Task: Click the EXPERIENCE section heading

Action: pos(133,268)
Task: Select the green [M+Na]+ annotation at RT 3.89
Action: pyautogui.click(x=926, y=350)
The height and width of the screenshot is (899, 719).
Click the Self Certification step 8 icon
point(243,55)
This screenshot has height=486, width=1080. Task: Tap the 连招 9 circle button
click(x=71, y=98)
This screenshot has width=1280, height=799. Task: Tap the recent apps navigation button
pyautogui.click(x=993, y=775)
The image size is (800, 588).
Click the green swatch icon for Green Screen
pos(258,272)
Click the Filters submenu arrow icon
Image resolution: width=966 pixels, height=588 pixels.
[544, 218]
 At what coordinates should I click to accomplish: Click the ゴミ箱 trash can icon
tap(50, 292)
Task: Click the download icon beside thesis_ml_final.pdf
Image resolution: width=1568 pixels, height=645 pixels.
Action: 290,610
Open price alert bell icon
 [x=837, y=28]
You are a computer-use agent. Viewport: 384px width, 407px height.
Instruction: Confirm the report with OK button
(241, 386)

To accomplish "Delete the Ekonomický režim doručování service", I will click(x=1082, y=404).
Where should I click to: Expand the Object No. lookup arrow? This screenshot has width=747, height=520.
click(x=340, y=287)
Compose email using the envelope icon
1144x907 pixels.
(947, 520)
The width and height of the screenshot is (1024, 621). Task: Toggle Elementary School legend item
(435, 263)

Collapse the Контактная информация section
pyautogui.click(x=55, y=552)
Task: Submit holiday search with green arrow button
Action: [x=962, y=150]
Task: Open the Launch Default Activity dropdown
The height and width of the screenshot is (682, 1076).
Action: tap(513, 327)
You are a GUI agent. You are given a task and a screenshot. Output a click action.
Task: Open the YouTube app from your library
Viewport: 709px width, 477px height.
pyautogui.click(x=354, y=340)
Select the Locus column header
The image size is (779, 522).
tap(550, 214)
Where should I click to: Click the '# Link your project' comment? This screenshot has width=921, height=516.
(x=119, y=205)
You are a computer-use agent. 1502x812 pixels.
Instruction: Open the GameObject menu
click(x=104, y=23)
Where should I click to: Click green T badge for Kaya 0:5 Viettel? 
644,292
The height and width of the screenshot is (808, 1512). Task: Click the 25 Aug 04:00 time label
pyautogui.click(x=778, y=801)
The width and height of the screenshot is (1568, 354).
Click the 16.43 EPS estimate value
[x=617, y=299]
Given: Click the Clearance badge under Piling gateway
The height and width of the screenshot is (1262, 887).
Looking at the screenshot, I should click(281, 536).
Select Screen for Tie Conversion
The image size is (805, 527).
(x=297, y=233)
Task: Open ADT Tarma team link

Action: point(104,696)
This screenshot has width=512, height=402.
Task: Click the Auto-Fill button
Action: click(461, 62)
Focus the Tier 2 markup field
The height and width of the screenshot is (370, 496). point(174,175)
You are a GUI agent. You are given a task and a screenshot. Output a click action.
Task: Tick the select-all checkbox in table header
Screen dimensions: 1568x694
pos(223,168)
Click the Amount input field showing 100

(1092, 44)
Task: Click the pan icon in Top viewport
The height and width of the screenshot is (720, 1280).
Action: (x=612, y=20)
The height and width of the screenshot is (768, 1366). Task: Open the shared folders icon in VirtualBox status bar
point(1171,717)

+++++

_PROBLEM TO SOLVE_. How many lines of the material contain the string "computer"? Answer with that number alone.

_SOLVED EXERCISE_. 2